It is time for a better ride, one centred on love and freedom. |
Comic and cultural commentarian Bill Hicks was born 4 days before I was in the heady hippy winter of 1961. Although we both came to be teachers, my approach was gentle (and in a classroom) while his lessons from the stage were harsh and in your face. His natural talent as a performer, coupled with his uncompromising abrasiveness proved to be effective.
From the time Hicks was a boy of 15 he was on stage sharing his insights and serving audiences with not only uncomfortable truths, but also a good measure of humour.
His "The World Is Like A Ride" piece has always appealed to me, although it isn't really funny.
Enlightening, perhaps. Or with the recent attacks on other truth-tellers such as Julian Assange, Bradley Manning, Aaron Swartz and Edward Snowden it is more accurate than ever. As Hicks says in the piece that follows, "we always kill the good guys who try and tell us [the truth]".
Anyone brave and altruistic enough to reveal the illusion perpetrated by those who benefit from the mad pursuit of power and profit are discredited, silenced in jail, or outright assassinated.
"The world is like a ride in an amusement park, and when you choose to go on it you think it's real because that's how powerful our minds are. The ride goes up and down, around and around, it has thrills and chills, and it's very brightly colored, and it's very loud, and it's fun for a while.
Many people have been on the ride a long time, and they begin to wonder, "Hey, is this real, or is this just a ride?" And other people have remembered, and they come back to us and say, "Hey, don't worry; don't be afraid, ever, because this is just a ride." And we … kill those people.
"Shut him up! I've got a lot invested in this ride, shut him up! Look at my furrows of worry, look at my big bank account, and my family. This has to be real."
It's just a ride. But we always kill the good guys who try and tell us that, you ever notice that? And let the demons run amok … But it doesn't matter, because it's just a ride.

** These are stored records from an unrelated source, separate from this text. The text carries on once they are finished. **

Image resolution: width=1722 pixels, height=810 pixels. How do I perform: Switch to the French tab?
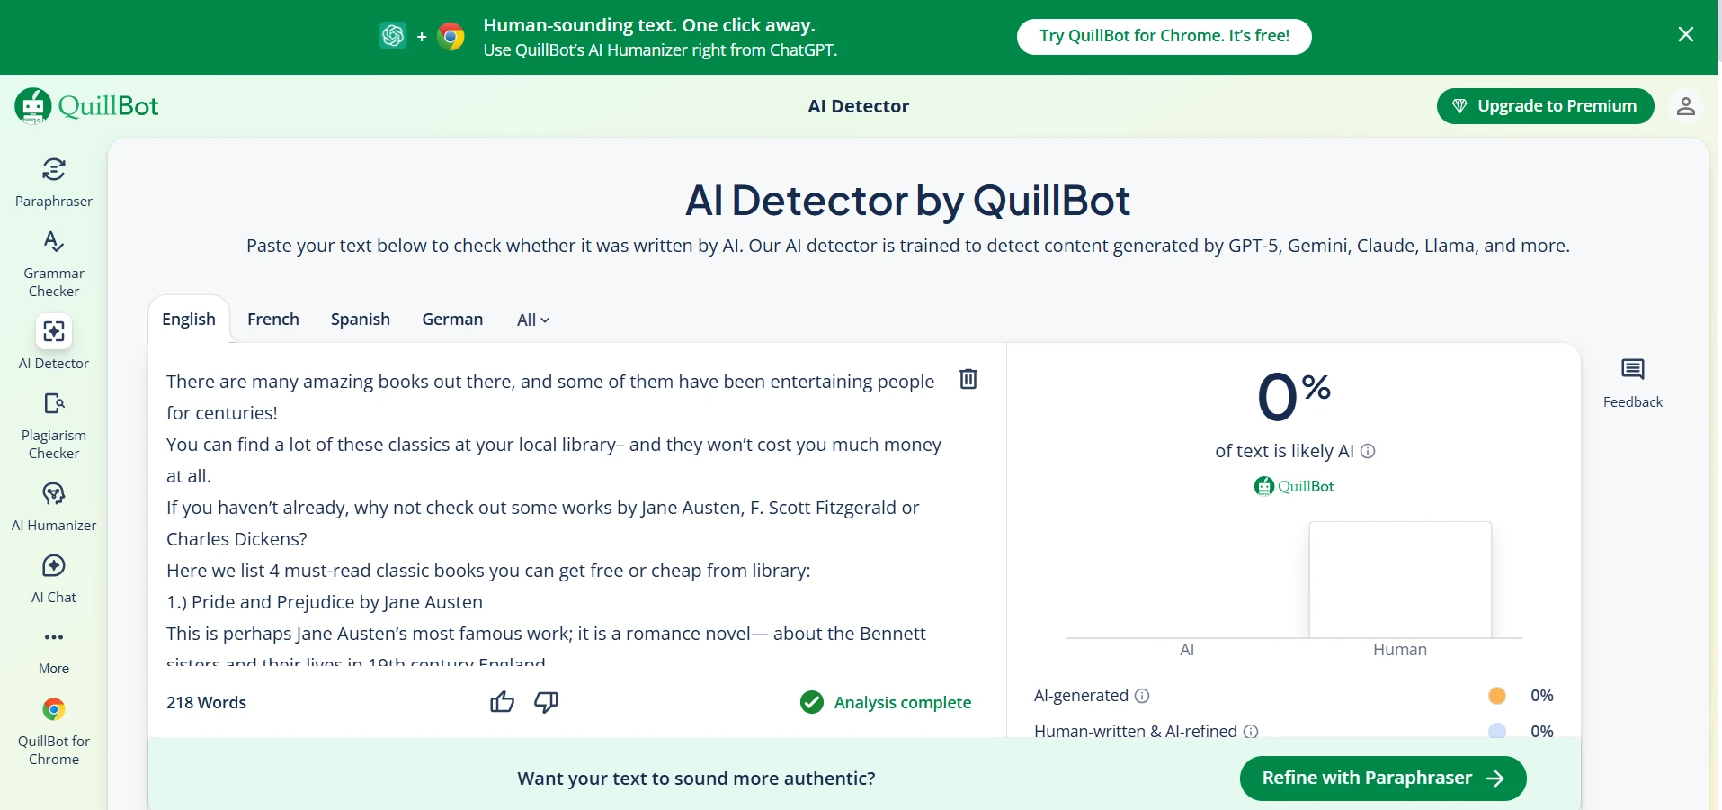click(x=273, y=320)
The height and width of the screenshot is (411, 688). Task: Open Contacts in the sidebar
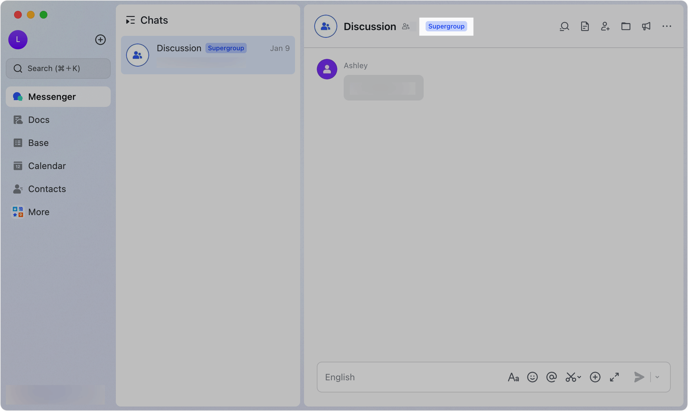[x=47, y=189]
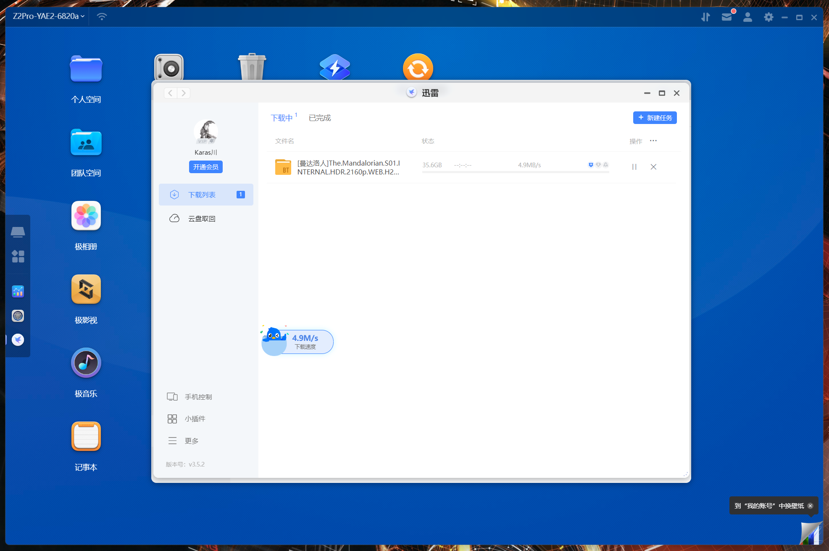Launch 极影视 video app
The height and width of the screenshot is (551, 829).
pyautogui.click(x=86, y=290)
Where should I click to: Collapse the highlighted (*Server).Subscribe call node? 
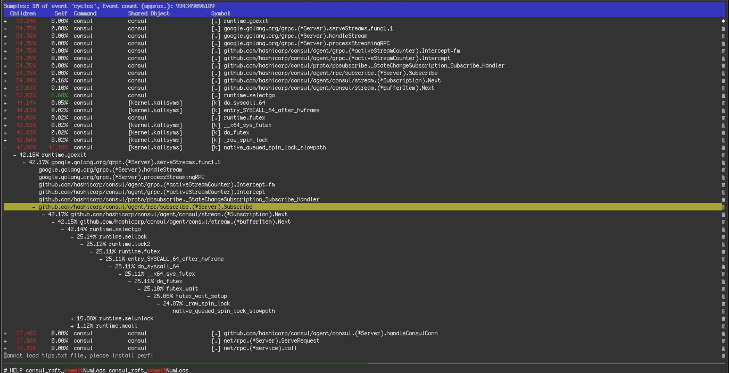pos(34,207)
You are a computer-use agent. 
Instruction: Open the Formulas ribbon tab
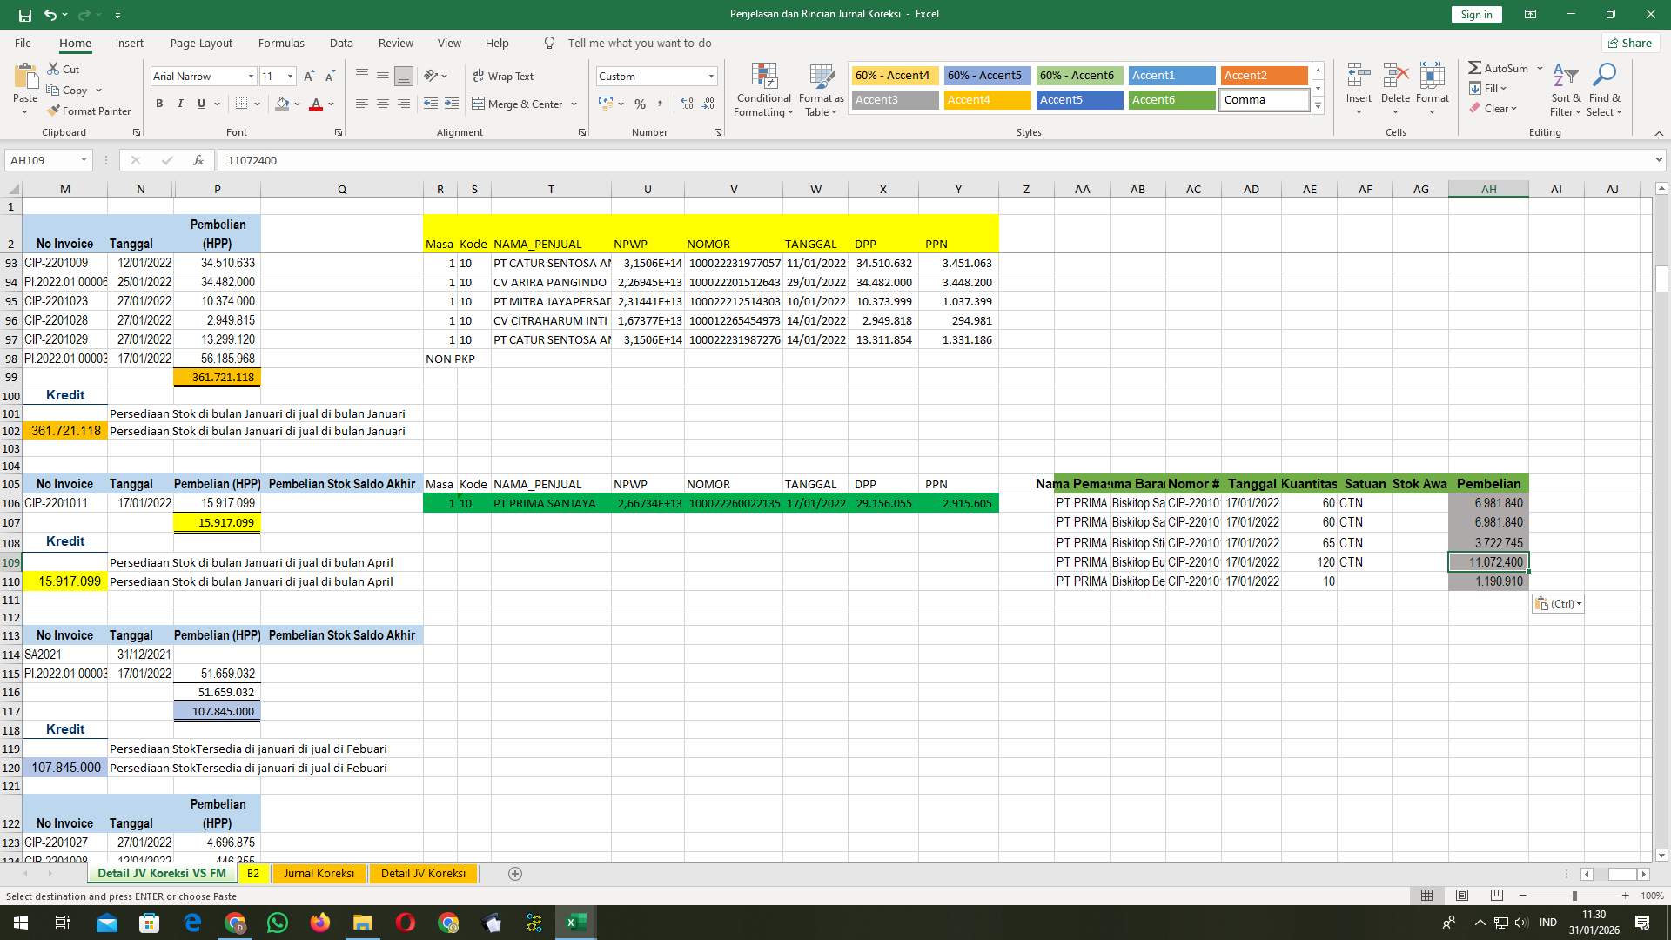pos(281,43)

And we can change it any time we want. It's only a choice. No effort, no work, no job, no savings of money. Just a simple choice, right now, between fear and love. The eyes of fear want you to put bigger locks on your doors, buy guns, close yourself off. The eyes of love instead see all of us as one.
Here's what we can do to change the world, right now, to a better ride.
Take all that money we spend on weapons and defence each year and instead spend it feeding and clothing and educating the poor of the world, which it would pay for many times over, not one human being excluded, and we could explore space, together, both inner and outer, forever, in peace."
- Bill Hicks
Today in my own country Hicks would probably be labelled a "multi-issue extremist" or "economic terrorist" and barred from entering.
Unfortunately the power of his pointed wit will not be unleashed on the sad state of affairs that threaten the people's desire to "create a better ride".
Hicks died of pancreatic cancer in 1994.